[Washington, DC: The White House, 1945-1946]. A collection of typed notes, 20 cm., on White House letterhead, nine signed by Sanderson, one unsigned, all dated September 24, 1945, directed to different department heads. Sanderson requests their recommendations "as to the detailed personnel under your supervision who should be transferred to the White House Office in event such transfer meets with the approval of the President." The notes are accompanied by typed lists of names, 26 cm., approx. 7 pp., some of which include the employees' Civil Service grades and/or salaries. Several of the notes have been appended with the responses, either typed or in ink, of the supervisors, and signed by them. These signatures include Ralph Magee, Chief of Social Correspondence; William D. Simmons, Receptionist; H[erbert] Miller, Chief of Records; H[owell] G. Crim, Chief Usher; C.E. Ingling, Chief of Files; and I.R.T. Smith, Chief of Mails. A two page typed compilation of the names, 26 cm., "Employees Detailed to the White House Since Jan. 1 1946," is also present. The list of 28 names, plus one struck through, is annotated in pencil, and further dated June 12/46. At this time Frank Sanderson was Chief of Accounts, Purchases, and Personnel. Sanderson served five different Presidents over the course of his 30 years at the White House.

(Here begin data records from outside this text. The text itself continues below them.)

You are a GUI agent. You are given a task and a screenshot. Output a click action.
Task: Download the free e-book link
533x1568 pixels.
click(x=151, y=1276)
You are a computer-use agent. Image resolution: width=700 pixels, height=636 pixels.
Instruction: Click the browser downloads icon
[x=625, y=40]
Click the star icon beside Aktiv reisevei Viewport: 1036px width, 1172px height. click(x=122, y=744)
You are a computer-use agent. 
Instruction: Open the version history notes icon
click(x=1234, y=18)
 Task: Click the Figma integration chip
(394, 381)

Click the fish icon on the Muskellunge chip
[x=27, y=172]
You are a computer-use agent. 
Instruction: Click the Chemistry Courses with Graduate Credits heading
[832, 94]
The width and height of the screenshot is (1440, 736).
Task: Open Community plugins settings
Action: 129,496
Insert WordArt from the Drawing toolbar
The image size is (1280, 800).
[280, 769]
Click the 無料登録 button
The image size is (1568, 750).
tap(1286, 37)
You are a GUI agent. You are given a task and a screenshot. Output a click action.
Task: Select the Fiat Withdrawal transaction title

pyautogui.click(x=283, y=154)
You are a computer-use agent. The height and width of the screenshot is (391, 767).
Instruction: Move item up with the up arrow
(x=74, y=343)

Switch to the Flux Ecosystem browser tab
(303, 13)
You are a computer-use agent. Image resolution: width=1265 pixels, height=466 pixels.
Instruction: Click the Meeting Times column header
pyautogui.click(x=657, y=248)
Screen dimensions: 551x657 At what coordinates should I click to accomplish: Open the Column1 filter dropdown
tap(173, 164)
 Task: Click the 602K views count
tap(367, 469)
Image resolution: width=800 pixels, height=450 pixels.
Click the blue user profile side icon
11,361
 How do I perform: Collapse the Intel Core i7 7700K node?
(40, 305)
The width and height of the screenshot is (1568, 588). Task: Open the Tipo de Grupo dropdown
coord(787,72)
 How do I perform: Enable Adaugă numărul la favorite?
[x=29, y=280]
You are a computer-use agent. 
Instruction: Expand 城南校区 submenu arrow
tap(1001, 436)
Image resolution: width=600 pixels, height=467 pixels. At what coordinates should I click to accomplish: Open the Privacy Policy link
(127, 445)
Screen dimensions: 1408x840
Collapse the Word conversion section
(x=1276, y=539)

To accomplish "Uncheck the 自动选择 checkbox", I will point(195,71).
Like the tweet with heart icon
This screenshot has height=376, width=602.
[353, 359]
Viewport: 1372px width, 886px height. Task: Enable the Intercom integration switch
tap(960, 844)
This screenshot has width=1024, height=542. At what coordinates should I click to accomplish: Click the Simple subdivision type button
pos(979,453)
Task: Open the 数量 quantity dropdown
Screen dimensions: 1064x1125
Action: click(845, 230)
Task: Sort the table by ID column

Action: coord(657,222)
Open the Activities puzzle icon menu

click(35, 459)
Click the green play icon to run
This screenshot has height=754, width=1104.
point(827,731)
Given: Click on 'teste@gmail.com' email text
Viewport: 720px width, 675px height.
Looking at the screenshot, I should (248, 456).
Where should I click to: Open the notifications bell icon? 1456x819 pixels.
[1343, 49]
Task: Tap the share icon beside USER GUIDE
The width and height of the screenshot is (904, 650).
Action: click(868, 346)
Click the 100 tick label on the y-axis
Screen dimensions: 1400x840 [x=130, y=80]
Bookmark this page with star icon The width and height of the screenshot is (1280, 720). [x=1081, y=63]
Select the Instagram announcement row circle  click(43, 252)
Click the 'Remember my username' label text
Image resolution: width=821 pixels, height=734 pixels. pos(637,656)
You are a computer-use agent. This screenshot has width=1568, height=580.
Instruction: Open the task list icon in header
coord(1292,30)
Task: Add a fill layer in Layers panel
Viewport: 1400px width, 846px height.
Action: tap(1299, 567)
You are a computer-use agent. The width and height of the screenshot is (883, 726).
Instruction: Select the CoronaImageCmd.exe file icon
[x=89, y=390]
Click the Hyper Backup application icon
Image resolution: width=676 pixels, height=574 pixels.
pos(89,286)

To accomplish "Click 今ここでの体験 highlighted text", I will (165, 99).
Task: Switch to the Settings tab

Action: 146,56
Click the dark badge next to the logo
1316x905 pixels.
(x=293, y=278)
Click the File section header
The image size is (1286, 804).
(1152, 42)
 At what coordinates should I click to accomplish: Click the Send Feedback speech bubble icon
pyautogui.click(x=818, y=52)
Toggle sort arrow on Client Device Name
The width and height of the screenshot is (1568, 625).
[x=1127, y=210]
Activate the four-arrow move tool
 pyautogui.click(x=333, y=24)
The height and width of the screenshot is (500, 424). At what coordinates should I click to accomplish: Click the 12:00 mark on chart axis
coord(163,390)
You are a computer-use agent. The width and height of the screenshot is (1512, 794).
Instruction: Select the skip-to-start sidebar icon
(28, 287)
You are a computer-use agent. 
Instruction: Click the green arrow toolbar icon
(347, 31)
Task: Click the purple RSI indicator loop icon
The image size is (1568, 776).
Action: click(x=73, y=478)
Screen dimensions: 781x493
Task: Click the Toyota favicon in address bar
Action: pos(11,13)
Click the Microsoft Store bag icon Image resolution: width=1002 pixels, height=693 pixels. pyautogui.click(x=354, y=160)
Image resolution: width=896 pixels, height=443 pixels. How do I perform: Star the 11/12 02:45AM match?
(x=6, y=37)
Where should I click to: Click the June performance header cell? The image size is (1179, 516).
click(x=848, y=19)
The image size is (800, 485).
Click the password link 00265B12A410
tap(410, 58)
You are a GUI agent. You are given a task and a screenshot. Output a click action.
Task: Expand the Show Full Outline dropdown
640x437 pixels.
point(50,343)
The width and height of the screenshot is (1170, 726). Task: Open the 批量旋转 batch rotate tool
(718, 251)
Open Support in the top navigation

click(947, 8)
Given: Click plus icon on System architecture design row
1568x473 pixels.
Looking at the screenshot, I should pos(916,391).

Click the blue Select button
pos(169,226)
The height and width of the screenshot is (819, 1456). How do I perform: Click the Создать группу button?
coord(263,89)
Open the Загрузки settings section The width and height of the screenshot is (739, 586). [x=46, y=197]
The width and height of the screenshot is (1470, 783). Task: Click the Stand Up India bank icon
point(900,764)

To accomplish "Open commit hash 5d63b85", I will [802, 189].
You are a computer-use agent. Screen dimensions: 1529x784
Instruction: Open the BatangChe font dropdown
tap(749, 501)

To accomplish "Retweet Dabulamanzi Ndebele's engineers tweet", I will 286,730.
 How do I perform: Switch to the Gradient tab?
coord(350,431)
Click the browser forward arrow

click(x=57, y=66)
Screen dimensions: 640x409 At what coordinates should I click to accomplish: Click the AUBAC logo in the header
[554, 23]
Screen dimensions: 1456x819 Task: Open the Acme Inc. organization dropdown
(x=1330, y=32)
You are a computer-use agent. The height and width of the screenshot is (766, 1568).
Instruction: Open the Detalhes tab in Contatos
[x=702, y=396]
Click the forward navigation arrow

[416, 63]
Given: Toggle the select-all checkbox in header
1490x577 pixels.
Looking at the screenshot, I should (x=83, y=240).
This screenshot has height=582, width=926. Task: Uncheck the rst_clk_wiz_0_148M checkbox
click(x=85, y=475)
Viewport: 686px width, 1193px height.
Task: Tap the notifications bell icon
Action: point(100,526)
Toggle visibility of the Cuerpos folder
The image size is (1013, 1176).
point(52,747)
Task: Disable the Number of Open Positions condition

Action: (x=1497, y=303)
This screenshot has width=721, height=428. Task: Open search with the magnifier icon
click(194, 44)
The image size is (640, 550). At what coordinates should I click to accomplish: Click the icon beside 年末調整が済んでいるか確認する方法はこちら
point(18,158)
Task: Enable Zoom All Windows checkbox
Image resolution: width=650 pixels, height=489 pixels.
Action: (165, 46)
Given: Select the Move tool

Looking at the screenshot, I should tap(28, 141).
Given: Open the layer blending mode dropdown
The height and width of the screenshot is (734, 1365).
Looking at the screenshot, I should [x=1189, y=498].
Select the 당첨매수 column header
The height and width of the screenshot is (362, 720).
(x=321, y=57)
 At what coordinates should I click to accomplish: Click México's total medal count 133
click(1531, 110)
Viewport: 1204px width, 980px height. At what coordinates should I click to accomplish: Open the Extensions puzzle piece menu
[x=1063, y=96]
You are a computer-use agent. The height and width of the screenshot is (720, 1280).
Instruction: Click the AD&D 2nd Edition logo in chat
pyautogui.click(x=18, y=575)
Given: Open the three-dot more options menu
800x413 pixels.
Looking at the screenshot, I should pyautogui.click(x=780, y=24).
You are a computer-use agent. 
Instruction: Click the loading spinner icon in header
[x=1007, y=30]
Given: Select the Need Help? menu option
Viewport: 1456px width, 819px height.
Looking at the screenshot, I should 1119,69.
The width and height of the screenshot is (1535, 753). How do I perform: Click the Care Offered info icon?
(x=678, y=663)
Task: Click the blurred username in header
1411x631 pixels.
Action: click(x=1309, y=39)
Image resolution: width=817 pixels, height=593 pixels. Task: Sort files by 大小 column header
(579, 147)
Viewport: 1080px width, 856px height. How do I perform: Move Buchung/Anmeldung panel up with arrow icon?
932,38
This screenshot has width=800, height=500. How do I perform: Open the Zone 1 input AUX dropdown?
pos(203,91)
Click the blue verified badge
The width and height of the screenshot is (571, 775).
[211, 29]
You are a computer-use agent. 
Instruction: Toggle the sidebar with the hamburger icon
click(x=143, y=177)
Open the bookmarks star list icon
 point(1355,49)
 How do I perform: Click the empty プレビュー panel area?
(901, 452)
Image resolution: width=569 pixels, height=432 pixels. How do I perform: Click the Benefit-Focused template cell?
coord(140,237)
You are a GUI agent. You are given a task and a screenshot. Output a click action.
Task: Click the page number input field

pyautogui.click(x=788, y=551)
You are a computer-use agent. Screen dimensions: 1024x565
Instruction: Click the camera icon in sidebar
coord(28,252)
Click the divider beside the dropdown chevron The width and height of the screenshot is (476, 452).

A second group of papers includes a typed note signed by M[aurice] C. Latta, Executive Clerk, on White House letterhead, dated June 28, 1946. [Latta began his career at the White House in the McKinley administration]. A "Memorandum for the President," states that the attached list of names (approx. 10 typed pages) had been "prepared pursuant to your approval of the transfer to this office of certain employees now on detail from various Departments and agencies... and the promotion of some of these as well as regular White House Office employees to grades approved by the Civil Service Commission." Pres. Truman has signed his name to this memorandum: "Approved / Harry Truman." Item #68348
Harry S. Truman took the office of President of the United States on April 12, 1945, following the death of Franklin Roosevelt. With the end of the war in August, Truman turned his attention to domestic issues. Although he initially retained many of Roosevelt's advisers, he began to replace them with his own people. He operated primarily as his own chief of staff, and in the process of reorganizing the executive branch, the number of people employed in the White House continued to grow.